Not, perhaps, all of them. Mrs Paddimore, for example, who was here with her dear friend Cordelia, Marchioness of Deerhaven. Both Mrs Paddimore and Lady Deerhaven donated to the ragged school at which Cherry taught mathematics. Mrs Paddimore had caught her eye because the lady’s own attention was quite firmly fixed on the speakers. Or, rather, one of the speakers.

World travellers and travel writers Elijah Ashby and Lord Arthur Versey had talked about their journeys for over an hour, answered questions for another half hour, and were now refreshing their surely dry throats with sips of port, poured by Eleanor’s husband, who had winked and insisted that tea would be insufficient after the gentlemen’s ordeal in front of Eleanor’s crowd.

What was between Mrs Paddimore and Elijah Ashby? Not only did she turn towards him every few moments as if to check that he was still in the room, when she wasn’t watching him he gazed at her with reverence and longing. Eleanor approved. Mrs Paddimore was a lovely woman and deserved a husband who adored her, and Ashby was as intelligent and charming as he was handsome.

If there was anything she could do to promote the romance, she would. Eleanor did love a happy love story.

A girl’s first ball on WIP Wednesday

The book I have just finished has two distinct parts and a bridging section. In the first part, my heroine is turning 17, and one of the scenes is set at her birthday ball, which is also her debut to Society.  The section follow her from the planning for the ball to the end of her first Season.
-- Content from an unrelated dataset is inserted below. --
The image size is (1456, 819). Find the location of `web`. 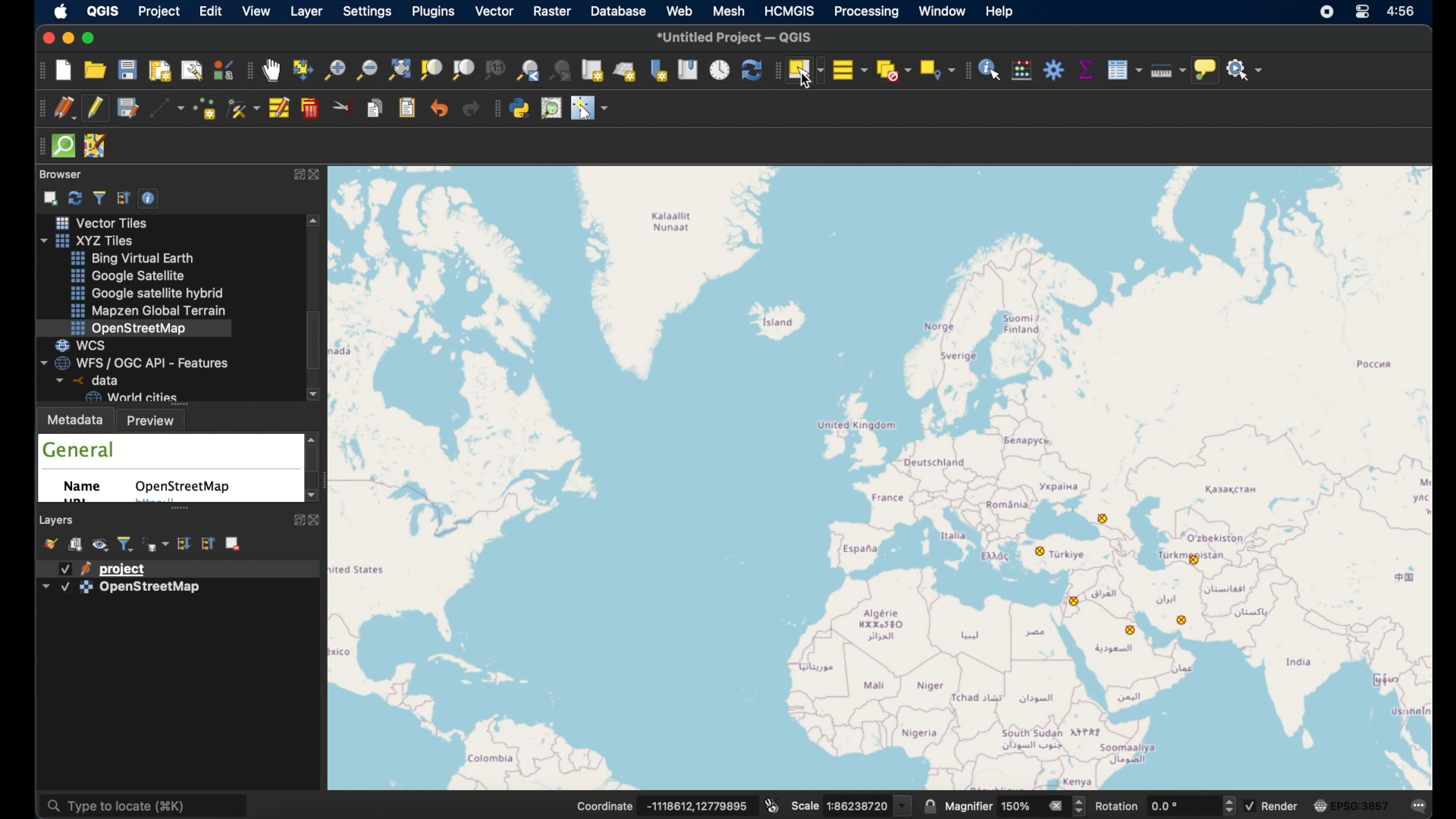

web is located at coordinates (680, 10).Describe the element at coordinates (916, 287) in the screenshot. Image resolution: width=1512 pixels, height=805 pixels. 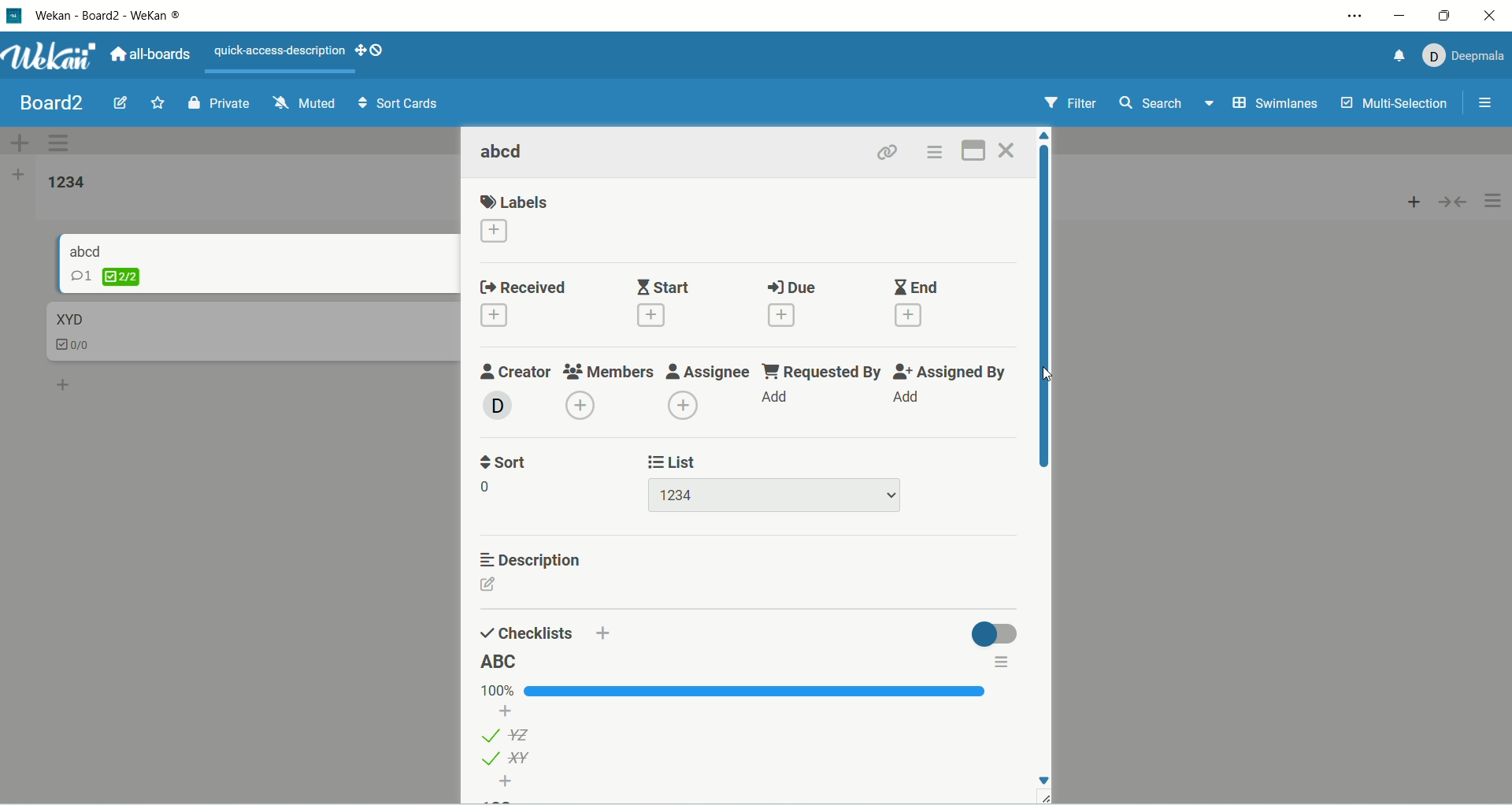
I see `end` at that location.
The second part picks up the story sixteen years ago, when she is a widow and the boy she wanted to dance with at her ball returns from many years overseas. Today’s piece is set at the ball.
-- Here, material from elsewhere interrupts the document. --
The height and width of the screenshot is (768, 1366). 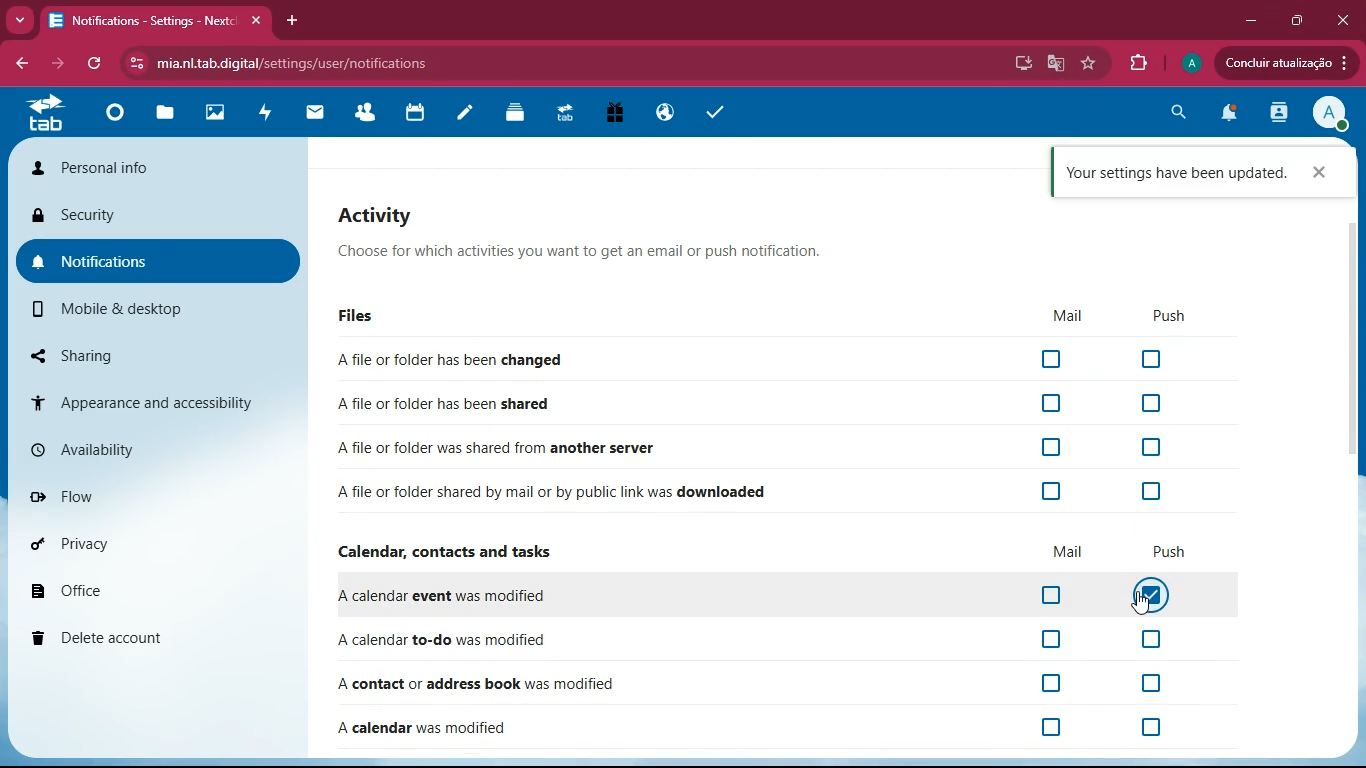 What do you see at coordinates (158, 637) in the screenshot?
I see `delete account` at bounding box center [158, 637].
Regina had thought that the dinner party would drag, given how excited she was about the ball, and how eager for the dancing to begin. Mr. Paddimore, however, proved to be an entertaining dinner companion. He told Regina several stories about funny things that happened at balls he attended, and assured her he was happy to fight off any suitors she would prefer not to entertain.
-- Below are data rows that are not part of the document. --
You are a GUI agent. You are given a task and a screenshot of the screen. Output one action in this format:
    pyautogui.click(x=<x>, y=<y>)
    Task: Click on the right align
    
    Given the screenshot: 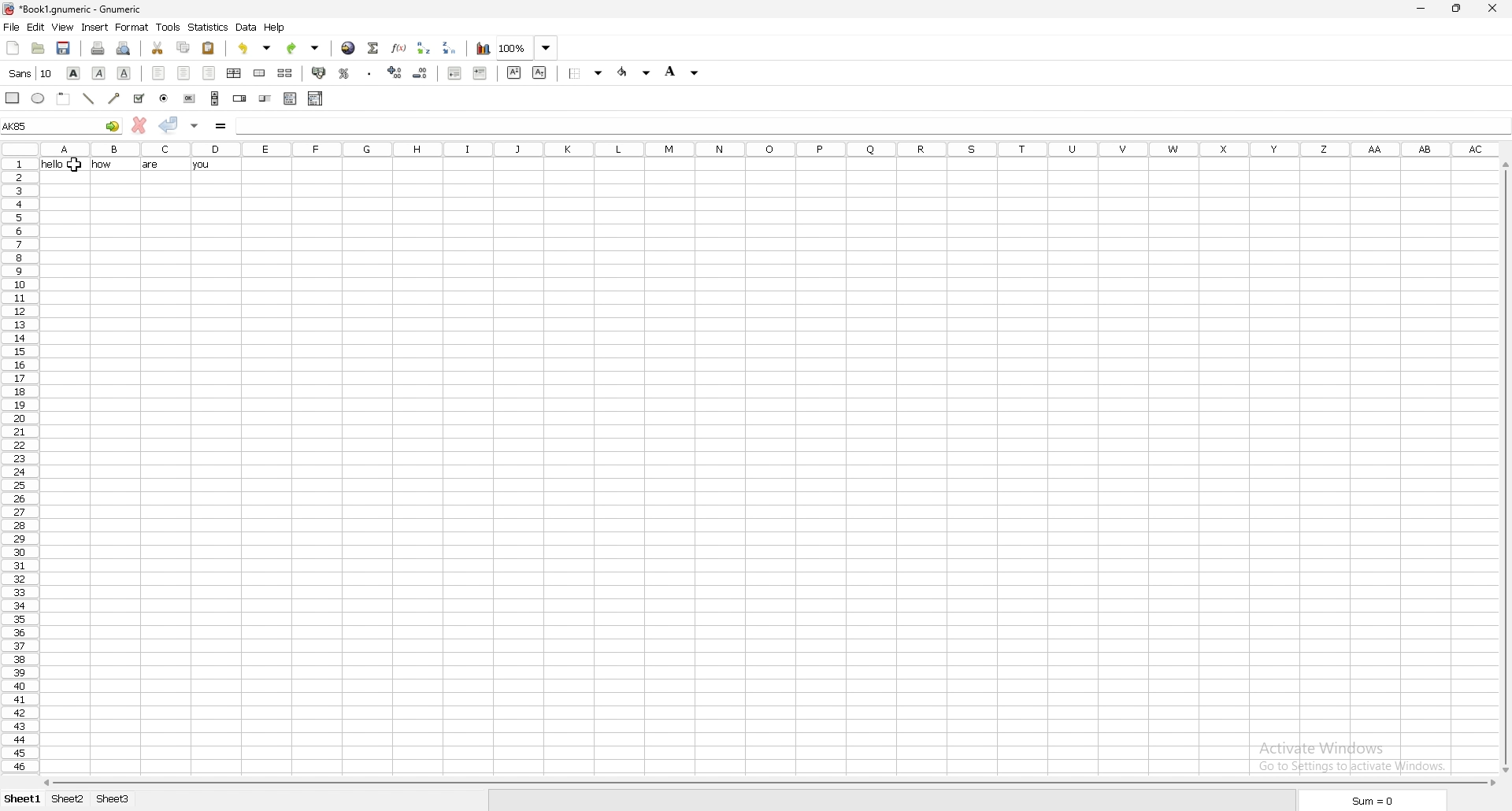 What is the action you would take?
    pyautogui.click(x=210, y=73)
Before she knew it, dinner was over and Mama was saying it was time to form the receiving line. That, too, was exciting. All of these people had come to celebrate Regina!

She received many compliments. Mama and Papa, too, for having such a beautiful and charming daughter. Even so, she was glad when the stream of new arrivals dwindled to a trickle, and Mama announced it was time for the first dance.

Her one disappointment was that Elijah had not arrived. She had gone to such trouble, too. Yesterday afternoon, at the dancing class that one of Mama’s friends had got up for young ladies and young gentlemen who were new to the Season, Regina had managed to speak to several of the young men to whom mother had given one of her dances.

One of them—a youth she had known from the cradle—was more than happy to forego his dance with her in return for an introduction to another of the debutantes who had caught his eye.

If Elijah arrived, she would be able to dance with him. She had always wanted to, since she had seen him dancing with his mother at a village festival more than six years ago.

However, if he could not be bothered to come to her ball, she was certainly not going to spare him another thought. She smiled at Mr. Paddimore and allowed him to lead her out onto the dance floor. He was a very graceful dancer. She supposed that, at his age, he had had a lot of practice.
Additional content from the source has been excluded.